Each major change, from EIP-1559 to Dencun and now Fusaka, reshapes the relationship between supply and demand for ETH, yet the Foundation’s upgrade process largely omits any financial assessment of these shifts.
The upcoming Fusaka upgrade and its key component, PeerDAS (EIP-7594), mark another critical step in Ethereum’s scaling roadmap. PeerDAS introduces a new networking protocol that enables nodes to verify data availability through sampling rather than downloading full blobs.
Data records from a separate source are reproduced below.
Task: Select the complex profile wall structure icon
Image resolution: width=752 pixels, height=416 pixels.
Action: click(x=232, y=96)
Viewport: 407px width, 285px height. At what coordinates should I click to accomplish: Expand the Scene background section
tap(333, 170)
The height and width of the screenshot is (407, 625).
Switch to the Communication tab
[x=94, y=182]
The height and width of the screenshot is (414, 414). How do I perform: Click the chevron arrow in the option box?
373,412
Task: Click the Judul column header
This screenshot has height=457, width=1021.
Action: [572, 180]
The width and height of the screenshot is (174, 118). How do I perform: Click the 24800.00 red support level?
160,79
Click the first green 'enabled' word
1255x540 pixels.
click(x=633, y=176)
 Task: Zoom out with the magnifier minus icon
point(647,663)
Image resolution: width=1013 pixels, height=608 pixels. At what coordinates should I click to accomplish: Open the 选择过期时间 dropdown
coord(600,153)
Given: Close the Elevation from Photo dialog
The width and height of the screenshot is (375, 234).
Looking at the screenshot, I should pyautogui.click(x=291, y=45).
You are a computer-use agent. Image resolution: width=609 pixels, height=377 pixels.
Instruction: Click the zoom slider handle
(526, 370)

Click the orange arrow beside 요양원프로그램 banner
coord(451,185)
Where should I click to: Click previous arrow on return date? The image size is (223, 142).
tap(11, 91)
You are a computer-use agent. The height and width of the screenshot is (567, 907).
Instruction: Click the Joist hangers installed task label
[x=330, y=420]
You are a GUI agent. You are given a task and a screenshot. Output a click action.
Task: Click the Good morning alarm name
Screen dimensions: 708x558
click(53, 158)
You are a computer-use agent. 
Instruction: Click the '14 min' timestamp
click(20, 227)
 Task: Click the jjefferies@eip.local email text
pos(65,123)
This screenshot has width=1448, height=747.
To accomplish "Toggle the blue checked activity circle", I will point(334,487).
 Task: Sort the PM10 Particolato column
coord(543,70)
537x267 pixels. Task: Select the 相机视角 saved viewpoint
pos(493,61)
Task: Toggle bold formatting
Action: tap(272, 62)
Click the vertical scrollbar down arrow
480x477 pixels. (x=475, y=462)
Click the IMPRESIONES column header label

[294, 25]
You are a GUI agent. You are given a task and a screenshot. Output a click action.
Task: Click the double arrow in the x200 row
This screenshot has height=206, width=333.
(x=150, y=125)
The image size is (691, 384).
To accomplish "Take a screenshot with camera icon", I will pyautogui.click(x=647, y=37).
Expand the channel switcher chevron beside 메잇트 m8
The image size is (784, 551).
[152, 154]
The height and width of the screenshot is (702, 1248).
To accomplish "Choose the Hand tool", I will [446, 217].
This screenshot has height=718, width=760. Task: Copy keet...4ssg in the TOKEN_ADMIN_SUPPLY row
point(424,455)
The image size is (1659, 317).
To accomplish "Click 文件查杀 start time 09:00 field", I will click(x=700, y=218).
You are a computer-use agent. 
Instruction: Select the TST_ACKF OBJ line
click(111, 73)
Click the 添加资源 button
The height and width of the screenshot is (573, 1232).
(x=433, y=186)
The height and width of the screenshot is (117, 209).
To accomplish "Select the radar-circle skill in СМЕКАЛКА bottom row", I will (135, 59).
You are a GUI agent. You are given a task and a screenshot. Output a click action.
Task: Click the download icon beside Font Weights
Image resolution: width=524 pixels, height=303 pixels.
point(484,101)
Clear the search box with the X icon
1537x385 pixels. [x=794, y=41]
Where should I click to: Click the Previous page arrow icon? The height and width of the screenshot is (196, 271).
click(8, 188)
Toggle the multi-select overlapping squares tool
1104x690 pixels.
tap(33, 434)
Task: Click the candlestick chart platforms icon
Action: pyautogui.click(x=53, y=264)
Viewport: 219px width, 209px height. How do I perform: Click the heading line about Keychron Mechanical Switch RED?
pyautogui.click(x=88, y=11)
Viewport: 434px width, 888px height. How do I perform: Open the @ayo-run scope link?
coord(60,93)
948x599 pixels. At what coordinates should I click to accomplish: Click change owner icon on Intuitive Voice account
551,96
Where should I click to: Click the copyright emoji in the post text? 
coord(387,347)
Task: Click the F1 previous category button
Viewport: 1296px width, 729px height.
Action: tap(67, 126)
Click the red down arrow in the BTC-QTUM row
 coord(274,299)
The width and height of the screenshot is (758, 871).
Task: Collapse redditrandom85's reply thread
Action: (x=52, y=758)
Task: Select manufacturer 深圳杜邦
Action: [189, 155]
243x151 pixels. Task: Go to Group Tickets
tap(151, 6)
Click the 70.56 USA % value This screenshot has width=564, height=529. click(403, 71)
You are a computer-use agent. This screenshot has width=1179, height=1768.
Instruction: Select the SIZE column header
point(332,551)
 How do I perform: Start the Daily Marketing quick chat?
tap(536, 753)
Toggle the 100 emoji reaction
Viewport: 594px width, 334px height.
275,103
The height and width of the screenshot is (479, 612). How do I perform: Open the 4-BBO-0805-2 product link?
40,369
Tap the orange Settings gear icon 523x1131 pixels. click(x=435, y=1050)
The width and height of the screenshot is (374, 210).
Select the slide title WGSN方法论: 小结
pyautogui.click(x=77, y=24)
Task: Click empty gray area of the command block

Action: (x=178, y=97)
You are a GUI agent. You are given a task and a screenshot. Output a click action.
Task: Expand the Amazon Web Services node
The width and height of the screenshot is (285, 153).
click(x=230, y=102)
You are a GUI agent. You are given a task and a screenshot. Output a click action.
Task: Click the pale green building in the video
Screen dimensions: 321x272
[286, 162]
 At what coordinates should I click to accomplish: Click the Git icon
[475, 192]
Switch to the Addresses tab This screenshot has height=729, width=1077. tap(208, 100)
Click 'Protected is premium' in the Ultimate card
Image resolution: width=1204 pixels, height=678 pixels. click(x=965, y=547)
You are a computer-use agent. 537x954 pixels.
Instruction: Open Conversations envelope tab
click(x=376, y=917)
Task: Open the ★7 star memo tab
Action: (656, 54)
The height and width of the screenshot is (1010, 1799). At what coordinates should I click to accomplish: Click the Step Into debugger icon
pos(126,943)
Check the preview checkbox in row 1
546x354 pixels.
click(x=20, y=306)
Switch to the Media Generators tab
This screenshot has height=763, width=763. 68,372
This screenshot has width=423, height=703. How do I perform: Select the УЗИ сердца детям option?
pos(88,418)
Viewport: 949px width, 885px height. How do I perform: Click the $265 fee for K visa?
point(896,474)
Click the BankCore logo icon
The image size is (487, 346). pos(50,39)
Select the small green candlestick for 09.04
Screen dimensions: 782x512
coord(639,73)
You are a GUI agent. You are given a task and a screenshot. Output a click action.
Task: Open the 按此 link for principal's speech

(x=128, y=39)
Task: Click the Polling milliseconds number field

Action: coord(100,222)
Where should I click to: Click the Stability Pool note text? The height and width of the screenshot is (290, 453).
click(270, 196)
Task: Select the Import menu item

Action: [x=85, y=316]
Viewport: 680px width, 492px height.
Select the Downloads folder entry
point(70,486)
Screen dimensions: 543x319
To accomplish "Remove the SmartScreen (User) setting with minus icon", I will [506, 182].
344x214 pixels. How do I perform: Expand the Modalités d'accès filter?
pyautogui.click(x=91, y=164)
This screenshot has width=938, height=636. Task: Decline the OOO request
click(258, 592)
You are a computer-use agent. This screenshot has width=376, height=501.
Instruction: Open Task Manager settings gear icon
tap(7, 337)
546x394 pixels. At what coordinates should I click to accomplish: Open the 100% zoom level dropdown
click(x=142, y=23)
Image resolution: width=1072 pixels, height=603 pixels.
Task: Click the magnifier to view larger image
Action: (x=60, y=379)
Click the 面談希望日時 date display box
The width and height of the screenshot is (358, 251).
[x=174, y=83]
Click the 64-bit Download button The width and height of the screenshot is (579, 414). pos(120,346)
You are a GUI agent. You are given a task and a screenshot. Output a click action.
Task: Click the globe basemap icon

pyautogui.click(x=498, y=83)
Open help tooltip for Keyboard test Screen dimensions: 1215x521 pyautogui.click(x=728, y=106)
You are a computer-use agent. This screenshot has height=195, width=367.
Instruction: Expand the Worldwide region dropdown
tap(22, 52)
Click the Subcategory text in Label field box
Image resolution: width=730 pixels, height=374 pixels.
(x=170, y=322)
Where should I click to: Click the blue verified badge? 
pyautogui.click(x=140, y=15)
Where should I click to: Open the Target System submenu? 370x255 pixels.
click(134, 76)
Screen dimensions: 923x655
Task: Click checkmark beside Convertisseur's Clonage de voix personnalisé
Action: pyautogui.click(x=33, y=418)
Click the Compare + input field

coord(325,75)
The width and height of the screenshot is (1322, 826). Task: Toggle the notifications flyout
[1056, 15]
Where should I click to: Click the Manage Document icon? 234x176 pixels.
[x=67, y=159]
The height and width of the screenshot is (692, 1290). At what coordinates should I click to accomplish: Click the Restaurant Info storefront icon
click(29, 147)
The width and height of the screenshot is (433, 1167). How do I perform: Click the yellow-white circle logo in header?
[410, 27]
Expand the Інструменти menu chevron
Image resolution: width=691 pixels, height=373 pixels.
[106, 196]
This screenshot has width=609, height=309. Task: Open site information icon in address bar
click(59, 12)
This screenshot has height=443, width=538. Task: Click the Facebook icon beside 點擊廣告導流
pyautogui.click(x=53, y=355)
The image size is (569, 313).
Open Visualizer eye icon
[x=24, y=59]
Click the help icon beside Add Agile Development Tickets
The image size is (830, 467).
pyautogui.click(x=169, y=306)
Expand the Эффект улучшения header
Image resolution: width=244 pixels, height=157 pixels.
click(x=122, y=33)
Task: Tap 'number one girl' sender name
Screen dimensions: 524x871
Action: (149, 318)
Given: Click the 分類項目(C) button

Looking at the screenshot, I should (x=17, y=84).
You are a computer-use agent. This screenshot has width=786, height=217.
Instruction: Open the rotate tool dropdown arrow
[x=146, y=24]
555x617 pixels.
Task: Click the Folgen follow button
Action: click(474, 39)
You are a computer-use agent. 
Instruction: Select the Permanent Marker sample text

This innovation allows Ethereum to raise its per-block blob limit — increasing throughput for Layer 2 (L2) rollups while preserving security and decentralization.
But from a financial standpoint, PeerDAS could also amplify a troubling dynamic: expanding supply (blockspace and data capacity) ahead of real demand, which risks eroding the economic value captured by ETH itself.
When EIP-4844 (Proto-Danksharding) launched with Dencun in early 2024, it introduced a dedicated blob fee market for rollups. The idea was simple: rollups would post their compressed transaction data to Ethereum L1 as blobs, paying fees in ETH for data availability — a new source of network revenue and potential ETH burn.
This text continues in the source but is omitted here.